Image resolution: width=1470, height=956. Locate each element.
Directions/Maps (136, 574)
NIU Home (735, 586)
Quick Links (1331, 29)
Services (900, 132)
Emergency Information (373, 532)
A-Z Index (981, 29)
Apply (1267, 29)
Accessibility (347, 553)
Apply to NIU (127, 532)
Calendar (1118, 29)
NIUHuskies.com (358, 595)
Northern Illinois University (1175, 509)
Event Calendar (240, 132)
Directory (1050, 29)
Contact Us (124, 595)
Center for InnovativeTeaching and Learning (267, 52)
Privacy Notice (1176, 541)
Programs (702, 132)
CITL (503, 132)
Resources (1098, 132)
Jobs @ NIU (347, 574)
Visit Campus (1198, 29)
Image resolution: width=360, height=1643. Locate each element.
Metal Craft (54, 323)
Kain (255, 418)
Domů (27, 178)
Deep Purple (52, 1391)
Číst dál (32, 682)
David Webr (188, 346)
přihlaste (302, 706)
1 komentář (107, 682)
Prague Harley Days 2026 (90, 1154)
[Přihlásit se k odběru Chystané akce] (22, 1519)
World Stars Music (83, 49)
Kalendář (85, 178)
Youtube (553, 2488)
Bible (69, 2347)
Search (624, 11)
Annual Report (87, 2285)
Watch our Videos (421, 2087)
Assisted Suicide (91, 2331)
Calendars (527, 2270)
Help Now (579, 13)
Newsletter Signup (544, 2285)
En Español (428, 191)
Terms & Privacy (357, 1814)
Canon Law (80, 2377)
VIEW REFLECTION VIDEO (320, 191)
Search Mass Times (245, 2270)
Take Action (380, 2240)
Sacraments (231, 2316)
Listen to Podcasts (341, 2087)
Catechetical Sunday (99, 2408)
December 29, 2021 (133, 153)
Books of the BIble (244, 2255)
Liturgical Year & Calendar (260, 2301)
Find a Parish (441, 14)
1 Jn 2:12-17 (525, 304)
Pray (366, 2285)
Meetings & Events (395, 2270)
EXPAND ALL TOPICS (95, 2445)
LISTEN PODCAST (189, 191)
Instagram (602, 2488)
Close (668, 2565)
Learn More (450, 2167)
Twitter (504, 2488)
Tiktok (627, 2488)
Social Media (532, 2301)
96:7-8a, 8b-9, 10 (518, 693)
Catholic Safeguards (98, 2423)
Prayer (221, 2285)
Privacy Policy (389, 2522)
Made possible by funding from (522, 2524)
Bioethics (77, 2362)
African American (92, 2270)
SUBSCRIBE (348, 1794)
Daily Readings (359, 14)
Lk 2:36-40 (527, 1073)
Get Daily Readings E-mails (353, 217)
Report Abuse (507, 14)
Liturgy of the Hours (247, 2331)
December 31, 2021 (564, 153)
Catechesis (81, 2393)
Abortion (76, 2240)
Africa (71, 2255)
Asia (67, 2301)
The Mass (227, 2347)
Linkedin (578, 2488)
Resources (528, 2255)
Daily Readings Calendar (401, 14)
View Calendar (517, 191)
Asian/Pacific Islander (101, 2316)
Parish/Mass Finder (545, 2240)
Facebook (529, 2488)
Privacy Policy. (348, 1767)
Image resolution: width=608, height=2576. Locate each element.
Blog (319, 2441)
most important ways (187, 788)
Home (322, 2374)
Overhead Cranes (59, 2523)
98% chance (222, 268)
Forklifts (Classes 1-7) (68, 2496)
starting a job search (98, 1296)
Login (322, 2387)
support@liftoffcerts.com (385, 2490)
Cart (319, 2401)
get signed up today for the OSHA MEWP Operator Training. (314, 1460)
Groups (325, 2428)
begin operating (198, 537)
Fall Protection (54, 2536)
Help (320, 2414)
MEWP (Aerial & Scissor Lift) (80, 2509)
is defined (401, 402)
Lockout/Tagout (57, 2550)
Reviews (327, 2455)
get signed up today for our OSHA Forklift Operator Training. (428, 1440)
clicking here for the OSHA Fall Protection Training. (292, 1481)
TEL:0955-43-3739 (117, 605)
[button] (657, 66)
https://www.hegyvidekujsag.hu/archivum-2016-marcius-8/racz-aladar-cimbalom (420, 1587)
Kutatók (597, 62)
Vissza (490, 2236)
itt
■ ■ ■
• EXERCISE:
Reproduce only the lines running from the one that contains "Forklifts (Classes 1-7) (68, 2496)" to the last line of the records.

• RESULT OF THIS TASK:
Forklifts (Classes 1-7) (68, 2496)
starting a job search (98, 1296)
Login (322, 2387)
support@liftoffcerts.com (385, 2490)
Cart (319, 2401)
get signed up today for the OSHA MEWP Operator Training. (314, 1460)
Groups (325, 2428)
begin operating (198, 537)
Fall Protection (54, 2536)
Help (320, 2414)
MEWP (Aerial & Scissor Lift) (80, 2509)
is defined (401, 402)
Lockout/Tagout (57, 2550)
Reviews (327, 2455)
get signed up today for our OSHA Forklift Operator Training. (428, 1440)
clicking here for the OSHA Fall Protection Training. (292, 1481)
TEL:0955-43-3739 (117, 605)
[button] (657, 66)
https://www.hegyvidekujsag.hu/archivum-2016-marcius-8/racz-aladar-cimbalom (420, 1587)
Kutatók (597, 62)
Vissza (490, 2236)
itt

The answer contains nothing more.